I read from the Library of America edition, wherein the story sits under the heading Stories and Sketches. Is sketch a 19th century contrivance? Baudelaire and others went that way, as well, but sketch seems like a wholly American version. Just making a stab here.

The title character really carries no more importance than anyone else named in the story. He's just one of the great men of the colonies who seek to fight the French and Indians. This is not strictly the French and Indian War but part of the entire rupturing New World cause of expansion.

Hawthorne sketches, yes, the actors in these events. He does so in a snide and critical manner, an almost unbespoken hilarity. Hawthorne finds the moral plain luridly attractive. He writes from above yet feels himself drawn into the murk. Of course one sees that in “The Scarlet Letter”. “Pepperell” is much less a story than “The Scarlet Letter”. The main dynamic is critical.

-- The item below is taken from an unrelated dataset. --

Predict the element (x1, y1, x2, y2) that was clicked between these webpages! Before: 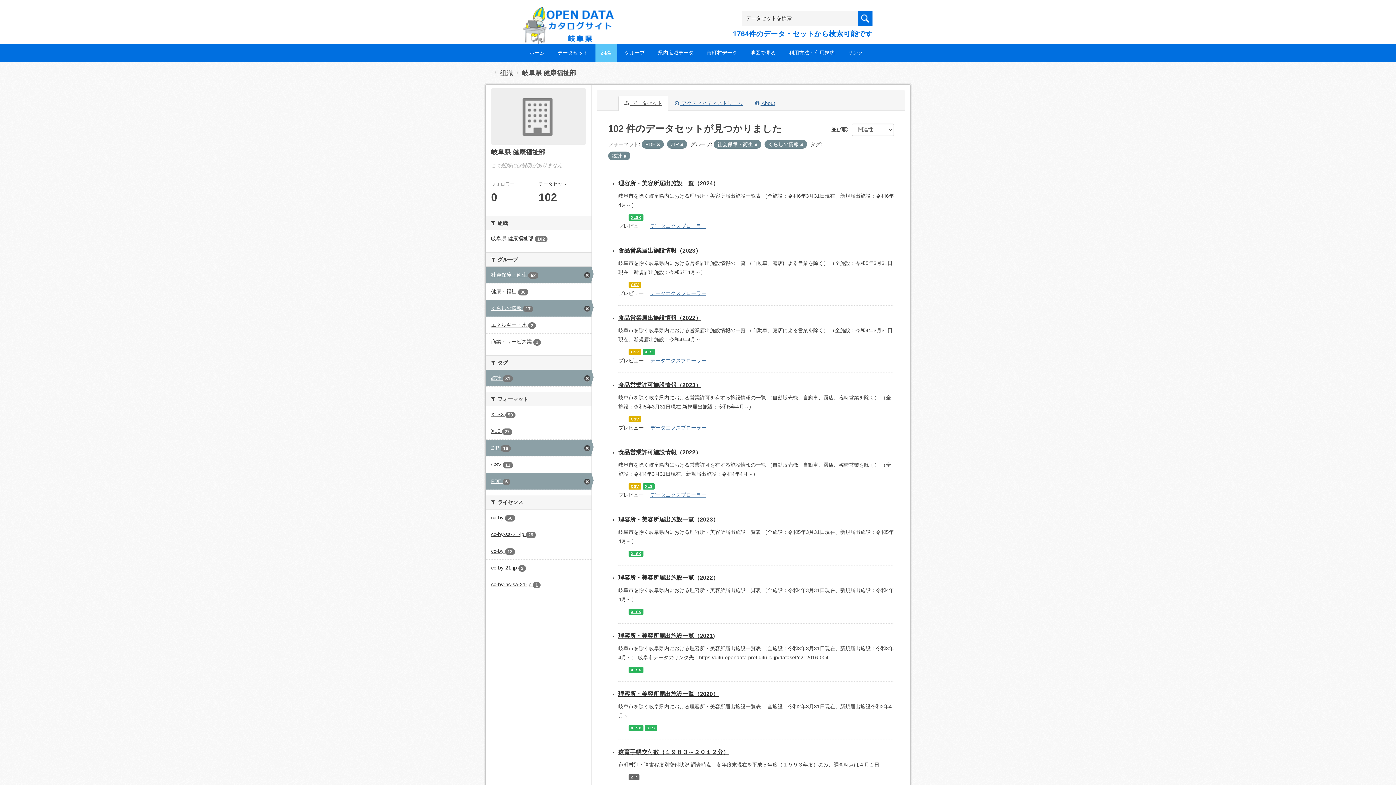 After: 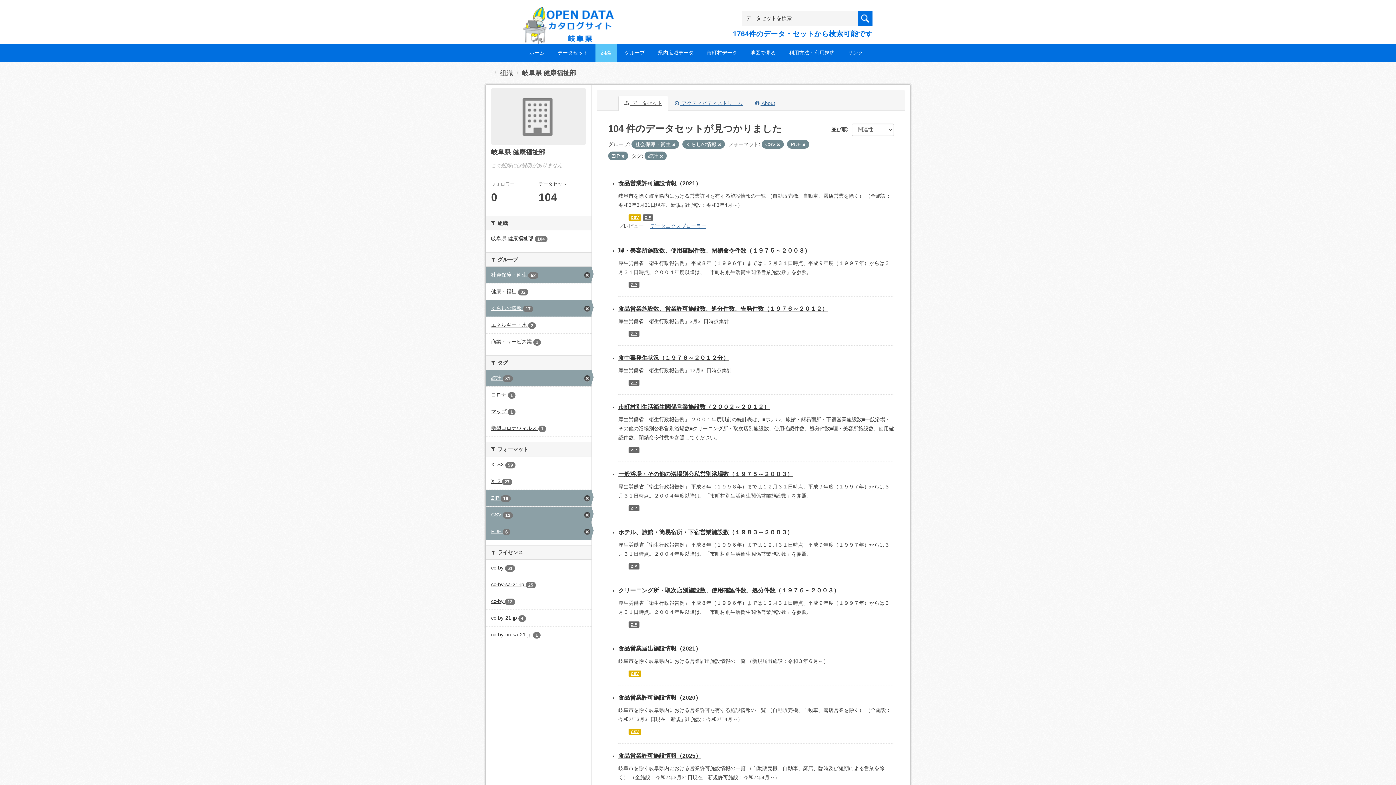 Action: bbox: (485, 456, 591, 473) label: CSV 11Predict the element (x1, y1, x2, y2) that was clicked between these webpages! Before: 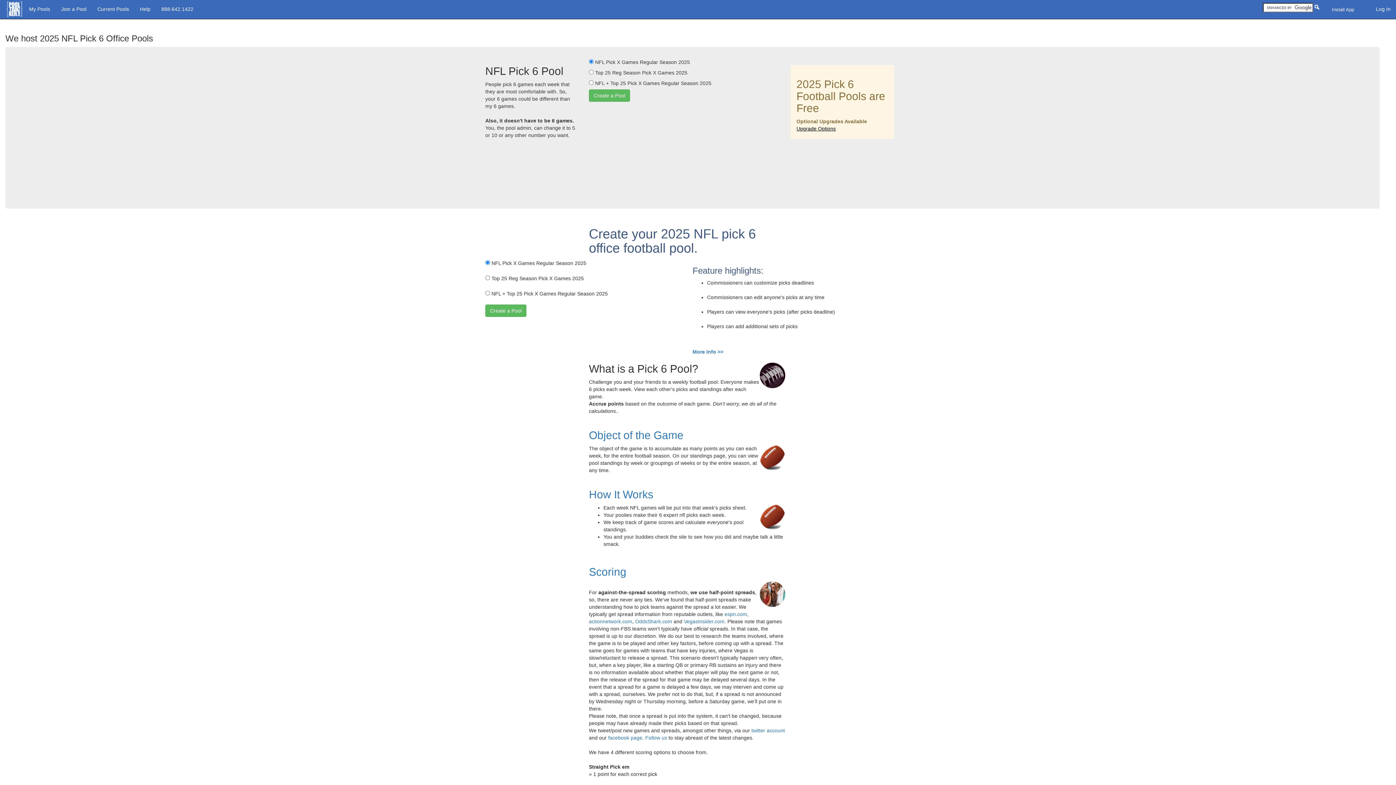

Hawthorne writes just this side of Gothic. Dark forces fascinate him, yet he's aware of his own Puritan streak (which I might call another dark force). He often writes within a historical epoch that seems primordial. Under Hawthorne's pen, the 17th century was a time of gods and heroes stumbling. The years that follow bear a punitive smell. Frankly, he's right.

The ridiculous hierarchies of Europe were brought willy nilly to North America, where they contrived to take seed. With squirrels running thru treetops from the Atlantic Seaboard to the Mississippi, the context for these seeds differed greatly from that of Europe. European culture came clattering and plundering into these woods and streams. The New World is simply the Old World with shaky foundation.

The characters, the people, in “Pepperell” are pompous assertions of old ways. Moral injunction is given to all manner of restriction, a la Tea Party. Morality is something to be placed upon others.